— REQUIRED WORK —
If a line of the data below holds the word "agent", list it.

— DATA TO USE —
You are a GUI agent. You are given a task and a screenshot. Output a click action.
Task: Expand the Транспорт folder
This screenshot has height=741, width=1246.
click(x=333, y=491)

...

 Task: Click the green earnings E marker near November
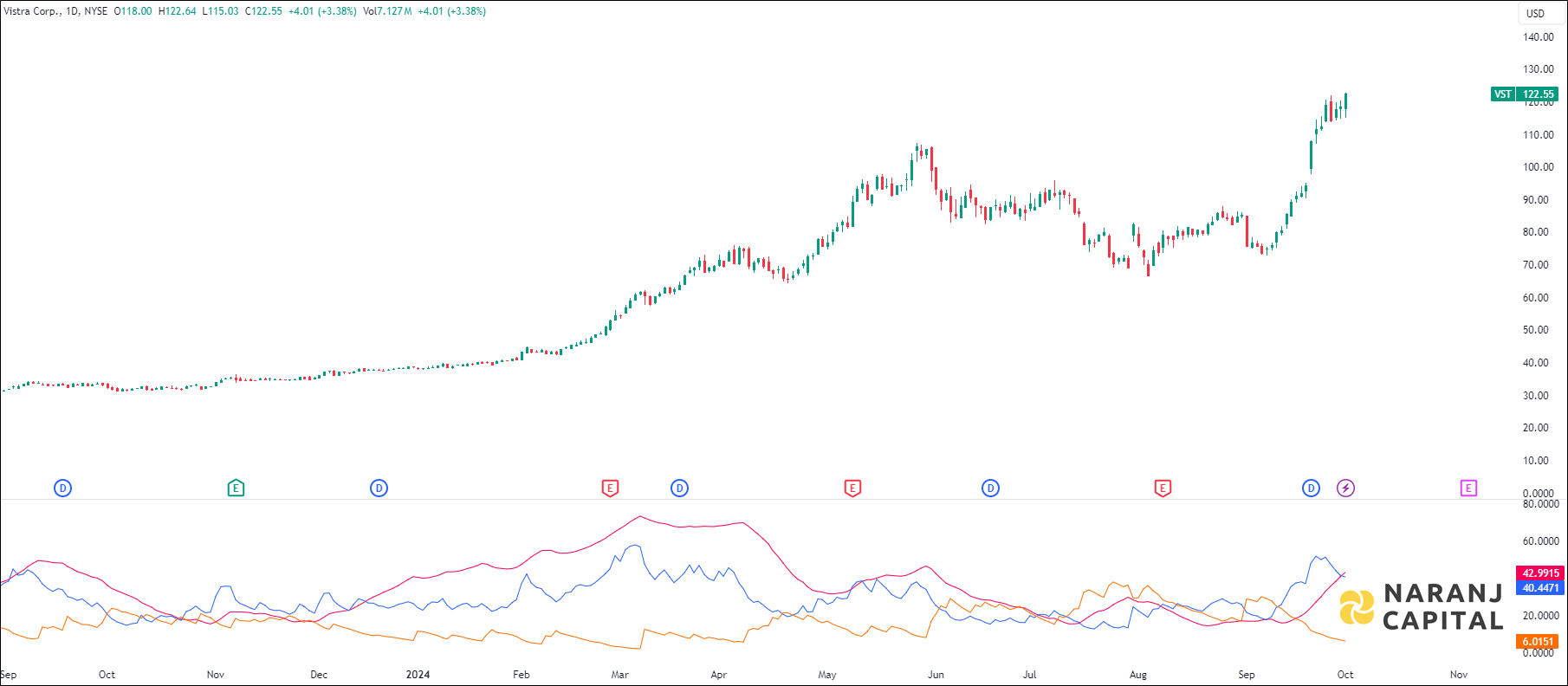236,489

...

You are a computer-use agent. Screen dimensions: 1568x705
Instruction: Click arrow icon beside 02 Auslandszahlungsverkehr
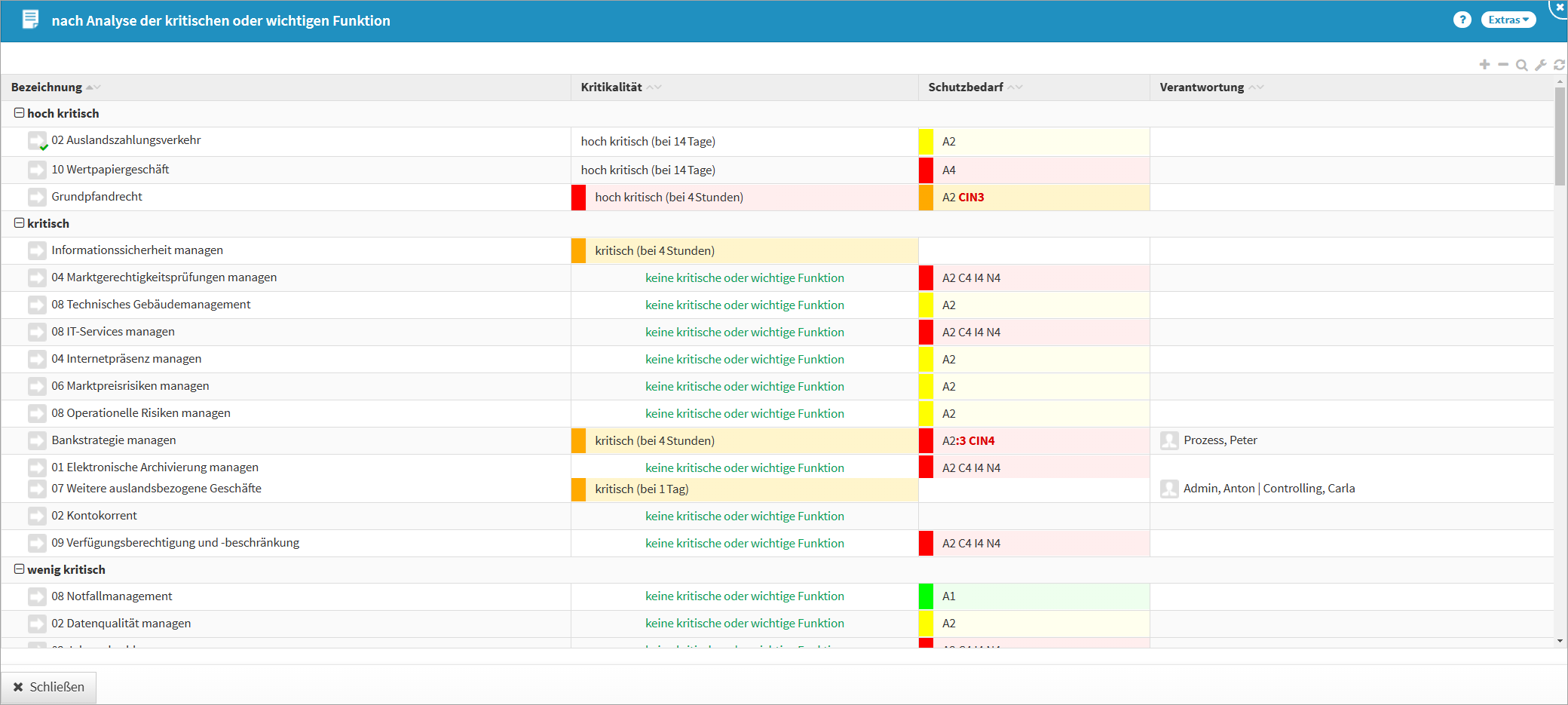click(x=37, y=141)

— TASK OUTPUT —
You are a GUI agent. You are given a task and a screenshot. Output a click action.
You are a computer-use agent. Screen dimensions: 1568x705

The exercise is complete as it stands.